Cigarette smoke is a leading cause of lung cancer, promoting disease progression through remodeling of the immune microenvironment. This study explores the impact of cigarette smoke exposure on the mA reader YTHDC2, its role in inducing macrophage senescence, and the consequent formation of a tumor-supportive inflammatory niche in lung cancer. Single-cell RNA sequencing of lung cancer tissues revealed an enrichment of senescent macrophages with decreased YTHDC2 expression in smokers compared to non-smokers. In vitro experiments showed that cigarette smoke extract (CSE) suppressed YTHDC2 expression in macrophages, resulting in enhanced cellular senescence, increased secretion of pro-inflammatory cytokines and M2-like polarization.

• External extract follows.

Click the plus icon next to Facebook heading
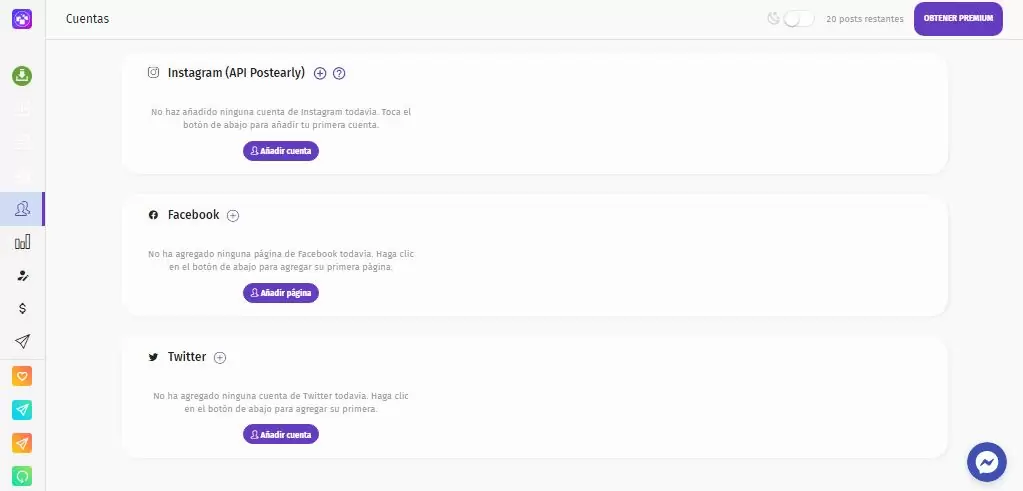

Overexpression of YTHDC2 attenuated macrophage senescence by regulating RPS8, thereby limiting the formation of a tumor-promoting microenvironment. In vivo studies using a cigarette smoke-exposed lung cancer model confirmed the role of YTHDC2 in smoke-induced immune microenvironment modulation and tumor progression. These findings identify YTHDC2 as a critical regulator of smoke-induced macrophage senescence and the tumor-promoting microenvironment, providing a potential therapeutic target for lung cancer in smokers.